The transfer process should use the information it needs from the intiation
structure, and also perform any one-off setup tasks it needs to do. It should
then respond on stdout with a simple confirmation structure, as follows:
```json
{ "error": null }
```
Or if there was an error:
```json
{ "error": { "code": 32, "message": "Some init failure message" } }
```
#### Stage 2: 0..N Transfers
After the initiation exchange, git-lfs will send any number of transfer
requests to the stdin of the transfer process.
##### Uploads
For uploads the request sent from git-lfs to the transfer process will look
like this:
```json
{ "oid": "bf3e3e2af9366a3b704ae0c31de5afa64193ebabffde2091936ad2e7510bc03a", "size": 346232, "path": "/path/to/file.png" }
```
* `oid`: the identifier of the LFS object
* `size`: the size of the LFS object
* `path`: the file which the transfer process should read the upload data from
The transfer process should post one or more [progress messages](#progress) and
then a final completion message as follows:
```json
{ "oid": "22ab5f63670800cc7be06dbed816012b0dc411e774754c7579467d2536a9cf3e", "error": null}
```
* `oid`: the identifier of the LFS object
* `error`: Should be null if there was no error
Or if there was an error in the transfer:
```json
{ "oid": "22ab5f63670800cc7be06dbed816012b0dc411e774754c7579467d2536a9cf3e", "error": { "code": 2, "message": "Explain what happened to this transfer" }}
```
##### Downloads
For downloads the request sent from git-lfs to the transfer process will look
like this:
```json
{ "oid": "22ab5f63670800cc7be06dbed816012b0dc411e774754c7579467d2536a9cf3e", "size": 21245 }
```
* `oid`: the identifier of the LFS object
* `size`: the size of the LFS object
Note there is no file path included in the download request; the transfer
process should create a file itself and return the path in the final response
after completion (see below).
The transfer process should post one or more [progress messages](#progress) and
then a final completion message as follows:
```json
{ "oid": "22ab5f63670800cc7be06dbed816012b0dc411e774754c7579467d2536a9cf3e", "path": "/path/to/file.png", "error": null}
```
* `oid`: the identifier of the LFS object
* `path`: the path to a file containing the downloaded data, which the transfer
process reliquishes control of to git-lfs. git-lfs will move the file into LFS
storage.
* `error`: Should be null if there was no error
Or, if there was a failure transferring this item:
```json
{ "oid": "22ab5f63670800cc7be06dbed816012b0dc411e774754c7579467d2536a9cf3e", "error": { "code": 2, "message": "Explain what happened to this transfer" }}
```
Errors for a single transfer request should not terminate the process. The error
should be returned in the response structure instead.
##### Progress
In order to support progress reporting while data is uploading / downloading,
the transfer process should post messages to stdout as follows before sending
the final completion message:
```json
{ "oid": "22ab5f63670800cc7be06dbed816012b0dc411e774754c7579467d2536a9cf3e", "bytesSoFar": 1234, "bytesSinceLast": 64 }
```
* `oid`: the identifier of the LFS object
* `bytesSoFar`: the total number of bytes transferred so far
* `bytesSinceLast`: the number of bytes transferred since the last progress
message
The transfer process should post these messages such that the last one sent
has `bytesSoFar` equal to the file size on success.

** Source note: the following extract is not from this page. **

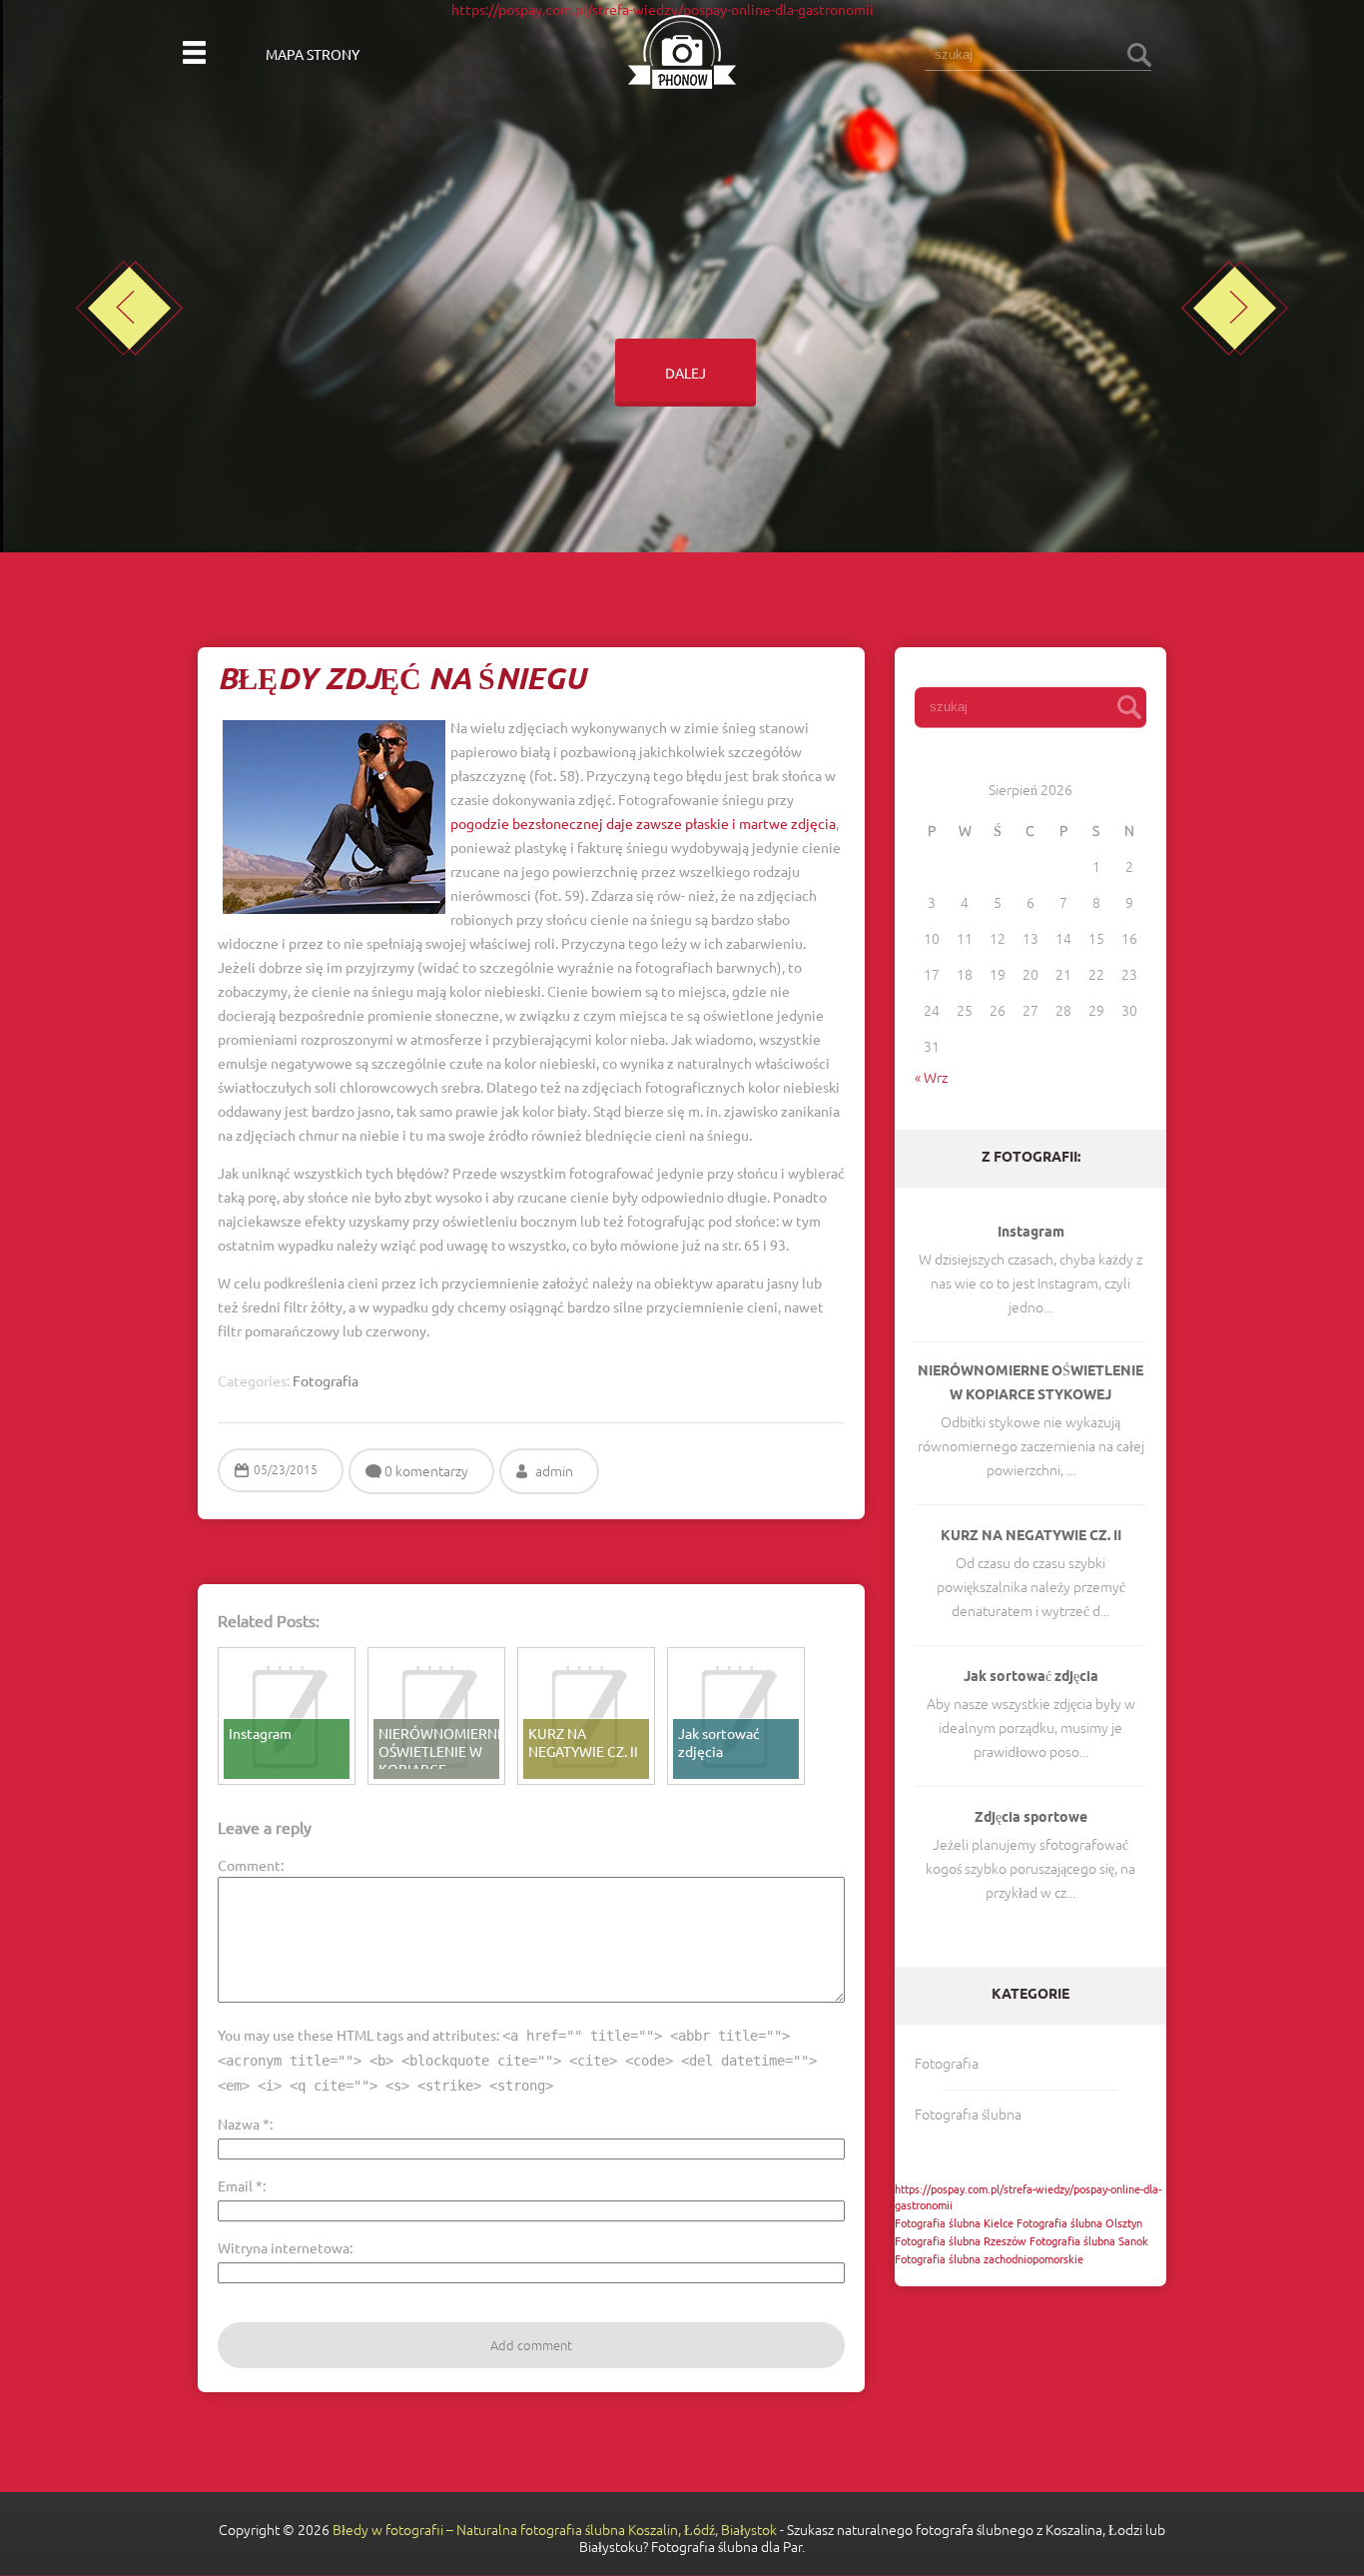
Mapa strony (312, 54)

#### Stage 3: Finish & Cleanup
When all transfers have been processed, git-lfs will send the following message
to the stdin of the transfer process:
```json
{ "complete": true }
```
On receiving this message the transfer process should clean up and terminate.
No response is expected.
## Error handling
Any unexpected fatal errors in the transfer process (not errors specific to a
transfer request) should set the exit code to non-zero and print information to
stderr. Otherwise the exit code should be 0 even if some transfers failed.